Friday was my last day at COP25. The tension and frustration surrounding the negotiations was especially palpable as the final hours of the conference passed. Negotiations were closed, so as an observer I relied on word of mouth, press conferences, and stock-taking plenaries (open updates from the Chilean COP presidency) to keep up with the progress of negotiations – or lack thereof. While Friday was scheduled to be the last day of negotiations, there was not consensus on a number of key issues, including Article 6, by the end of the day. Negotiations went on until the early hours of Saturday morning, and continued into the day on Saturday. It’s unclear when the negotiations will end and what will be agreed upon when they do.
It felt to me like everyone was really struggling to stay optimistic on Friday. One woman on Twitter posted a picture of a decorative potted tree that had likely been in the conference center for the entire two weeks of COP25 and had clearly not been watered. Its leaves were brown and shriveled, and the tree was clearly dying. “#COP25 mood”, the caption read. There had been a number of demonstrations throughout the week where masses of people demanded more ambitious climate action, but there was a general understanding among everyone at COP that these demands would not be met and that nothing could be done about it.

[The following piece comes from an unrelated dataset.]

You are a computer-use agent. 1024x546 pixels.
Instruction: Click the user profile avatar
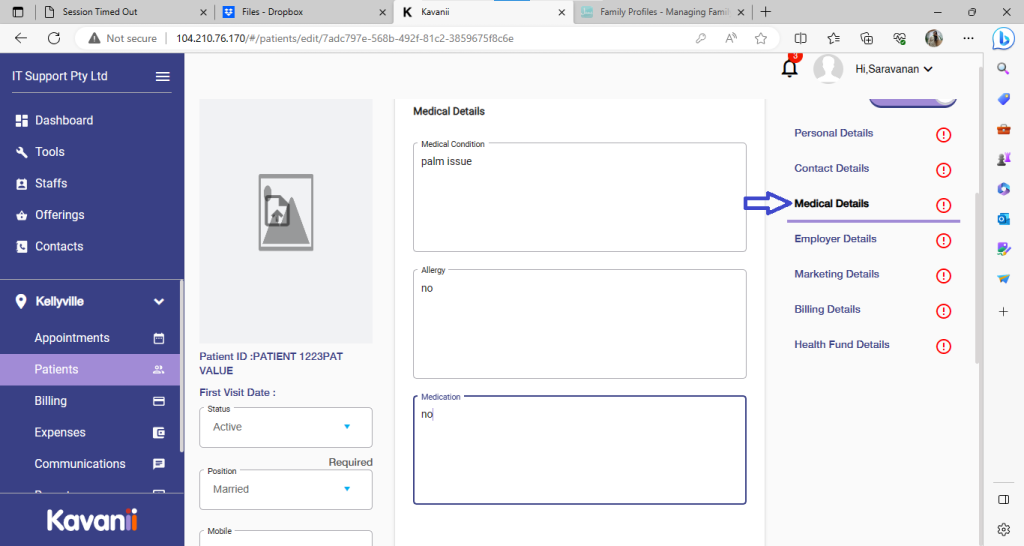coord(828,69)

One issue that kept surfacing in the stock-taking plenaries on Friday was the need to compromise. This is clearly an urgent challenge, since consensus has not been reached on a number of issues, but what is most interesting to me is the fact that “compromise” holds different meanings and consequences for different stakeholders at the negotiation table. For the Alliance of Small Island States (AOSIS), compromise on Loss and Damage, for example, would mean a lack of financial resources to support themselves when the effects of climate change cause irreversible damage to their land, water, and way of life. For wealthy, high-emitting nations like the United States, compromising on Loss and Damages\ would mean setting and following through with more ambitious climate finance goals – something that is technically very feasible for these countries.
Interestingly, I didn’t hear pleas for compromise from civil society and the scientific community at COP. Representatives from these groups seemed to advocate for climate action in line with the most ambitious demands from negotiating countries, and voices demanding climate justice were especially loud. Climate justice has been at the core of the protests that have been led at COP throughout the week. These demonstrations speak to the frustration that civil society has with the divide that they feel between themselves and policy makers, but it doesn’t seem like the demonstrations have done anything to bridge that divide. Throughout the negotiations, it seemed to me that national economic and political priorities take precedence over global climate justice for negotiators from powerful, high-emitting countries. I look forward to reading any text that is agreed upon by the end of COP25 to see which priorities the final language reflects, and I hope that this COP will serve as a turning point after which the will of civil society will shift political priorities towards justice-oriented sustainability and climate action.